++++ Source material

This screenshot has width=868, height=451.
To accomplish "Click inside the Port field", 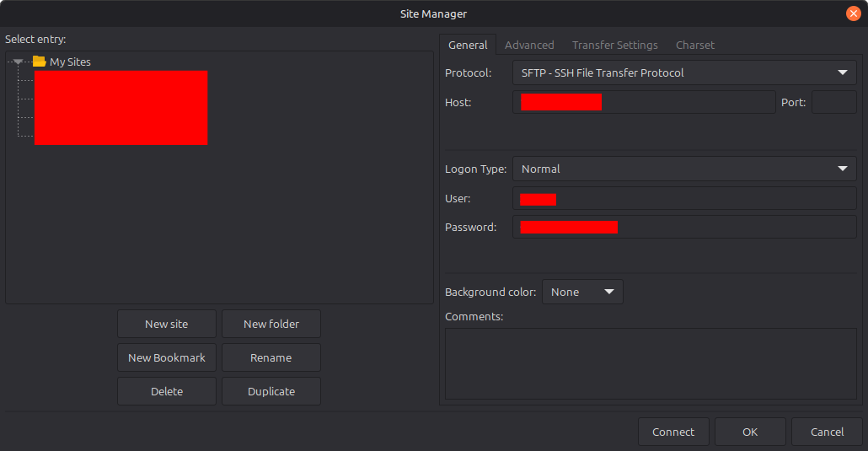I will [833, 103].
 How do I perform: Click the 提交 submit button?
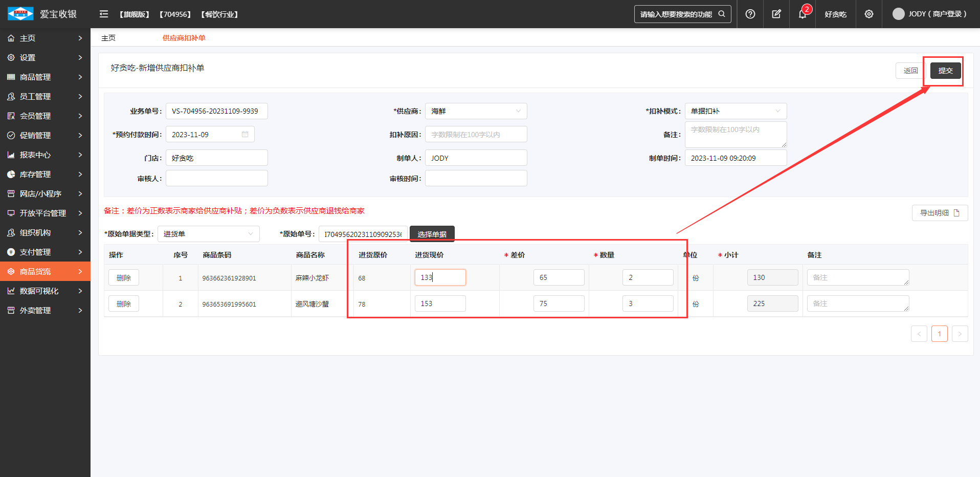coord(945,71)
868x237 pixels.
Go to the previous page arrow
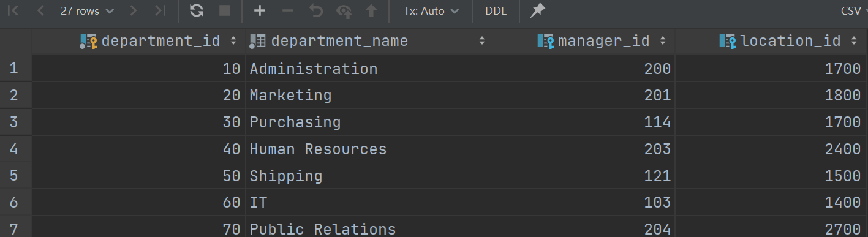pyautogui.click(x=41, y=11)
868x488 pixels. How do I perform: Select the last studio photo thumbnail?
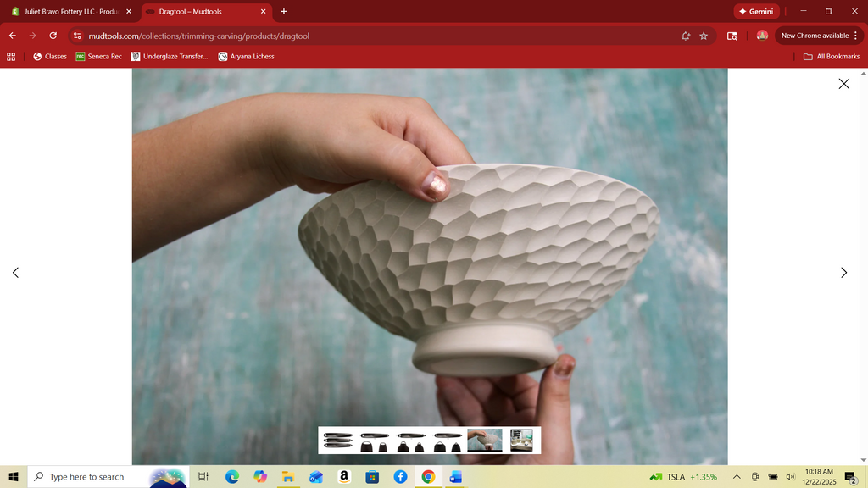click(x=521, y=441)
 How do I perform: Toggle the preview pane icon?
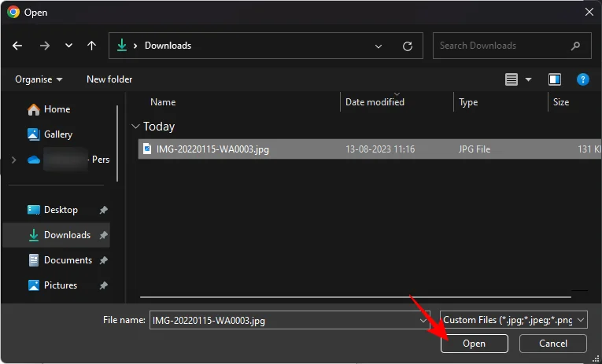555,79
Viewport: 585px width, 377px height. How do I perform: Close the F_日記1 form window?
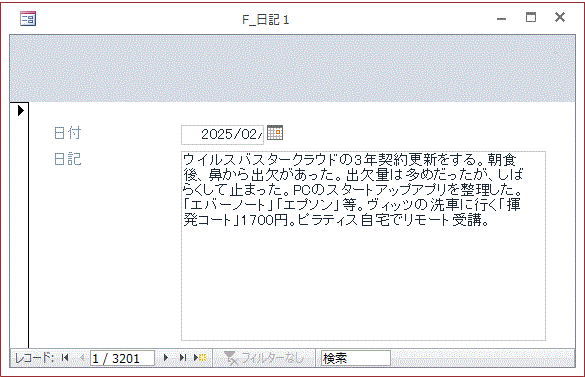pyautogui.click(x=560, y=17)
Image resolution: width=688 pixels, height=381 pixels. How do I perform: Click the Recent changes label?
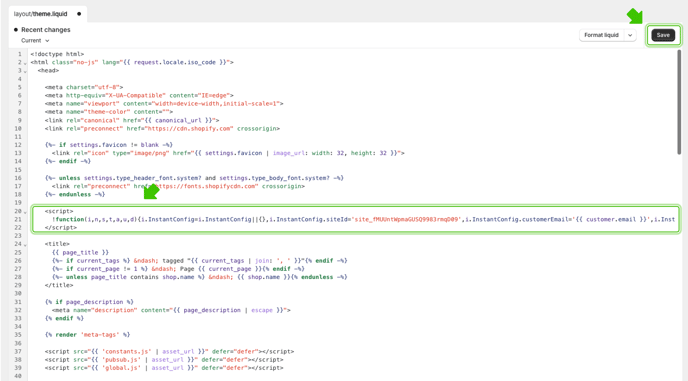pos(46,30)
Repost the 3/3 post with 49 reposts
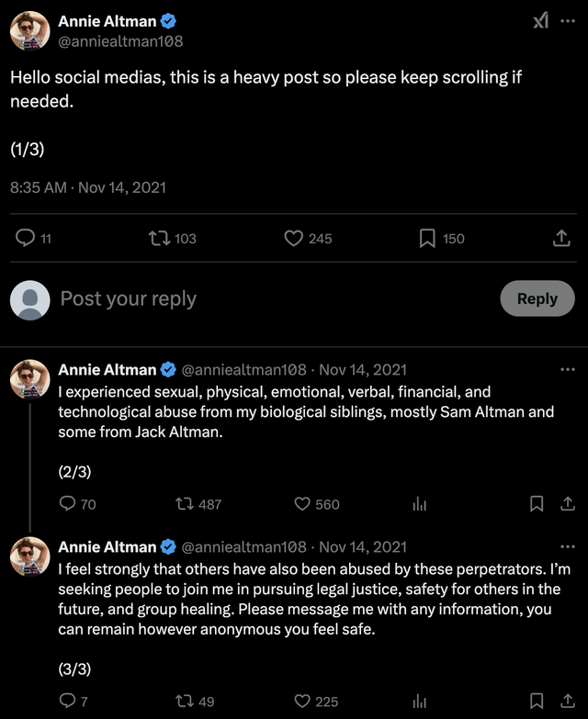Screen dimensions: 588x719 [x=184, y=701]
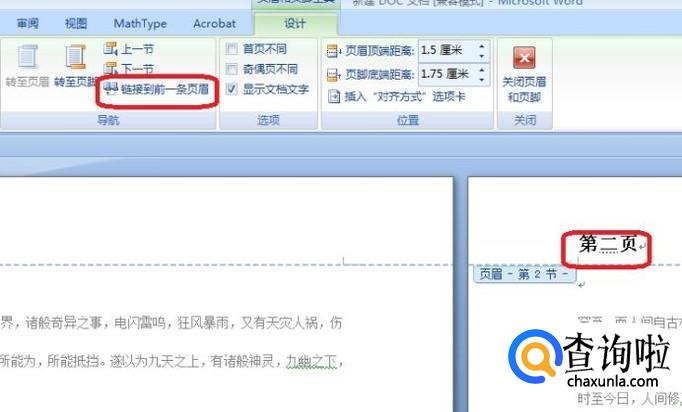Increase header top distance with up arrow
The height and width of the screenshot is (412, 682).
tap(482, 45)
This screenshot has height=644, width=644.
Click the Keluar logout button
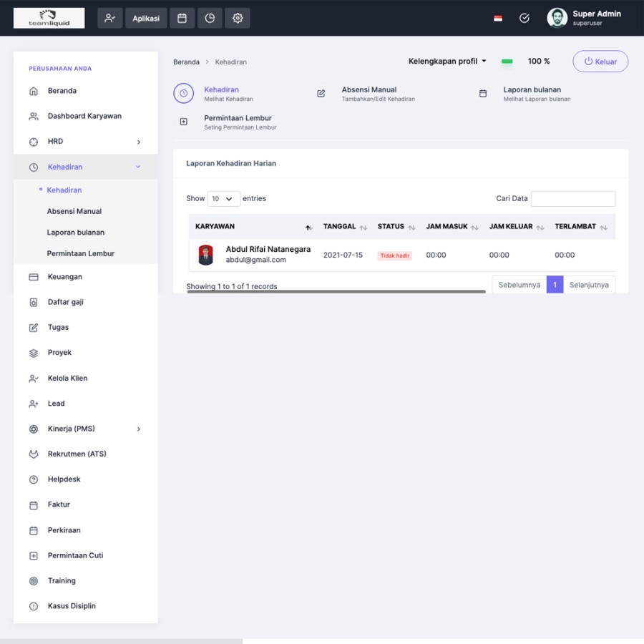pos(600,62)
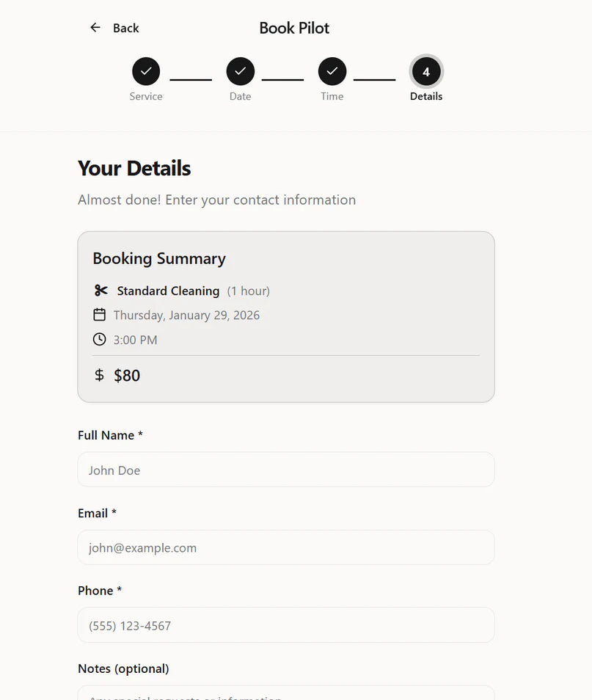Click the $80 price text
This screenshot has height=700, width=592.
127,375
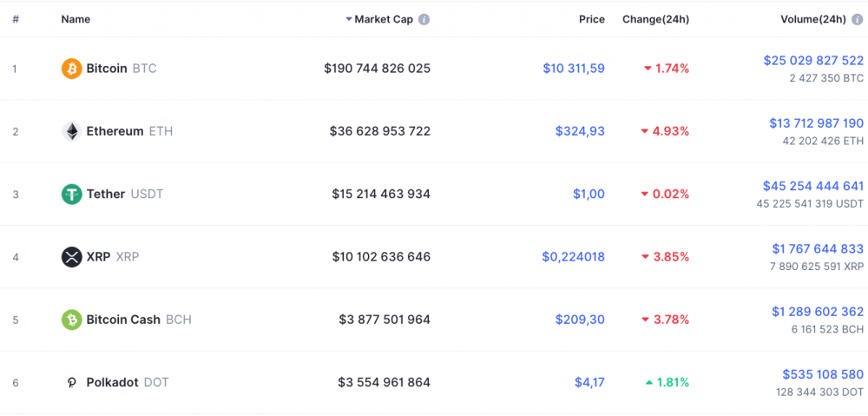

++++++++

**What this task involves:**
With the pictures omitted, copy exactly the lines of the listing above starting at the line containing "How do I perform: Click the 提交" and ending at the line containing "This screenshot has height=644, width=644.", both included.

**Answer space:**
 How do I perform: Click the 提交 submit button?
coord(945,71)
868x237 pixels.
Go to the previous page arrow
pyautogui.click(x=41, y=11)
868x488 pixels. How do I perform: Select the last studio photo thumbnail?
click(x=521, y=441)
 How do I perform: Toggle the preview pane icon?
555,79
Viewport: 585px width, 377px height. How do I perform: Close the F_日記1 form window?
pyautogui.click(x=560, y=17)
Image resolution: width=688 pixels, height=381 pixels. How do I perform: Click the Recent changes label?
pos(46,30)
Repost the 3/3 post with 49 reposts
Screen dimensions: 588x719 [x=184, y=701]
Increase header top distance with up arrow
The height and width of the screenshot is (412, 682).
tap(482, 45)
This screenshot has height=644, width=644.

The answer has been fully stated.